Dass das neue Präsidium gerade dabei ist, den Verein auf dieses Ziel hin zuzuschneiden, wird bei der Versammlung in der Sportgaststätte deutlich, ohne dass es jemand explizit ausspricht. Im Zentrum steht dabei Dylan Hughes, der Abgesandte des Investors. Ein schmaler, junger Mann von 28 Jahren, der sein Geld als Spielerberater verdient und die erste Mannschaft des SCF mit Fußballern bestücken darf. Sie haben ihm die Bezeichnung Sportdirektor verliehen, als Beisitzer gehört er jetzt kommissarisch auch zum SCF-Vorstand. Mittlerweile reichen seine Kompetenzen bis in die Jugendabteilung.

Der amtierende Jugendleiter Jakob Ettner, der sich wiederholt mit der Vereinsführung angelegt hat, gilt als entmachtet. Seine Dienste und Verdienste um den geplanten Bau eines Kunstrasenplatzes will sich der SCF noch zunutze machen, sportlich hat Ettner nichts mehr zu melden. "Es wird hier keinen Alleinunterhalter mehr geben", ruft Vizepräsident Johannes Mühlberger laut in den Raum: "Es wird jetzt alles im Kollektiv gemacht." Das Kollektiv heißt Präsidium - mit Dylan Hughes. Die ersten vier A- und B-Jugendlichen aus Kanada hat er schon nach Fürstenfeldbruck gebracht. Die sollen bis Ende der Saison in den SCF-Nachwuchsteams spielen.
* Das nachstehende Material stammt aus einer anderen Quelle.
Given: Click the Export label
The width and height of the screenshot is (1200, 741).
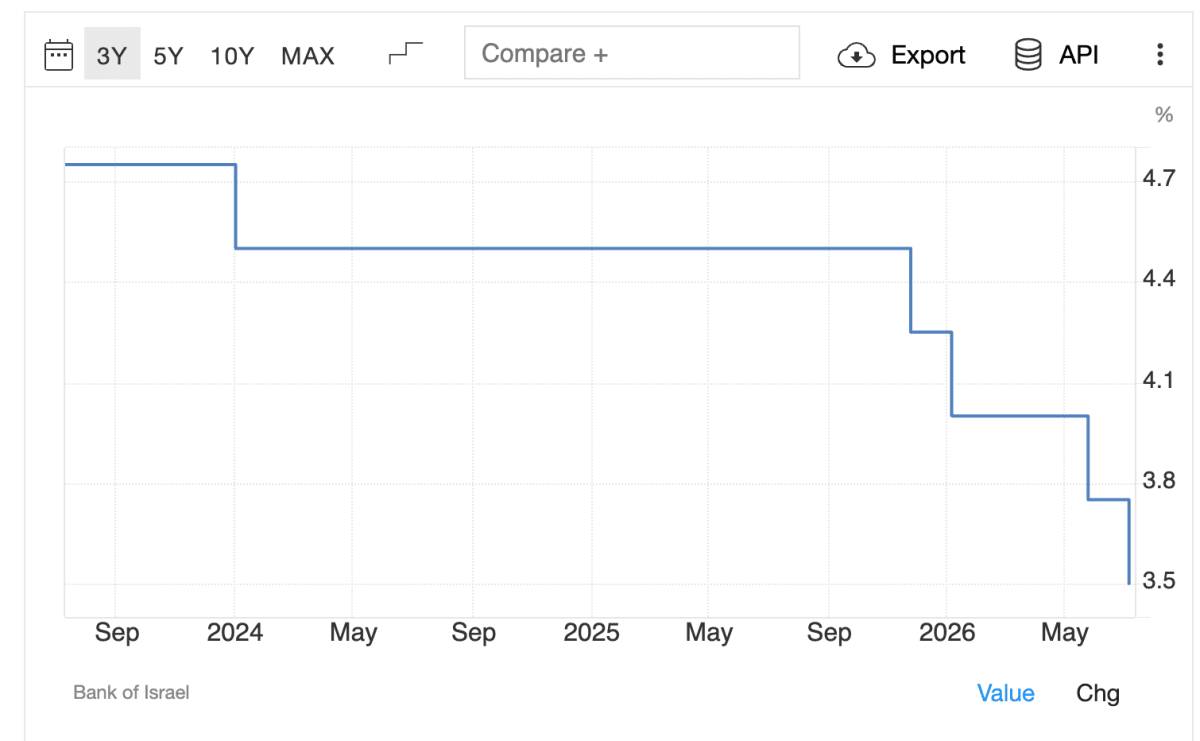Looking at the screenshot, I should coord(928,55).
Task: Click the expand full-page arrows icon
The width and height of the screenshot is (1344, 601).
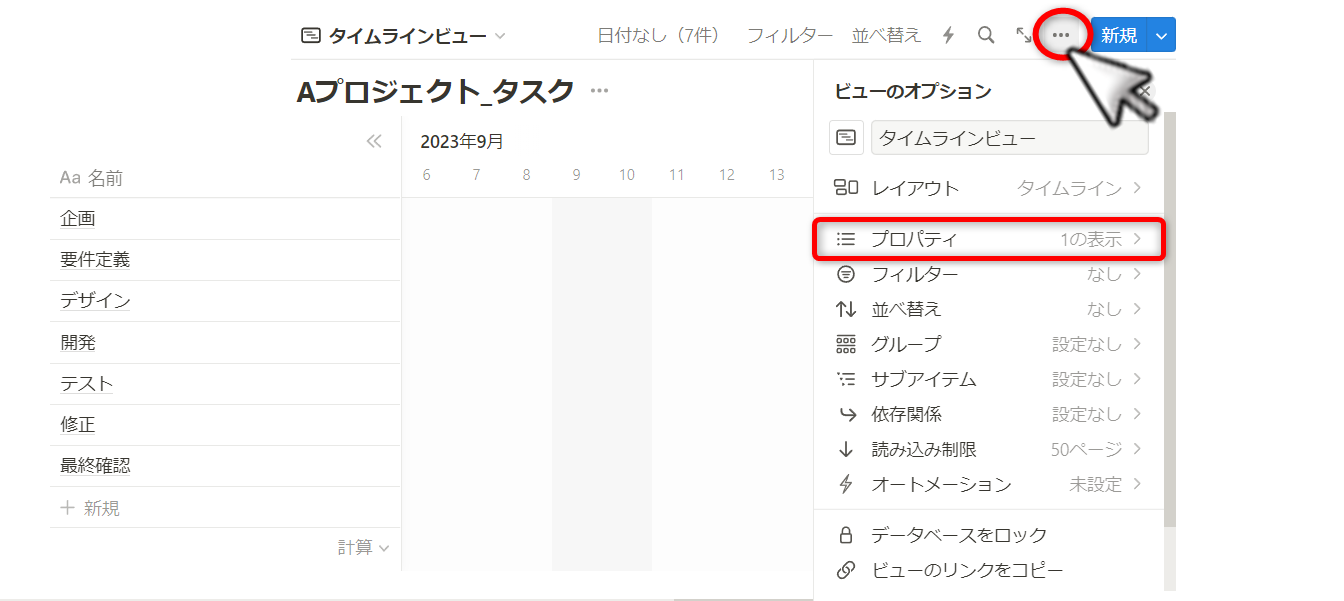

Den Sportclub sieht er als "Plattform für meine Jugendschule", sagt er der SZ. Ein Geschäftsmodell, raunen Kritiker, für das sich der SCF instrumentalisieren lasse.

Somit ist es auch nicht verwunderlich, dass die Vereinsführung gegen einen Antrag des Ehrenpräsidenten Hans Hahn stimmt, wonach sämtliche Abteilungen finanziell unabhängig bleiben sollen. Der Antrag findet dennoch eine Mehrheit (nicht aber sein Antrag, dass kein Vereinskonto mehr ins Minus rutschen darf). Doch wer soll in der Jugendabteilung die Unabhängigkeit durchsetzen, wenn der Jugendleiter nichts mehr zu sagen hat?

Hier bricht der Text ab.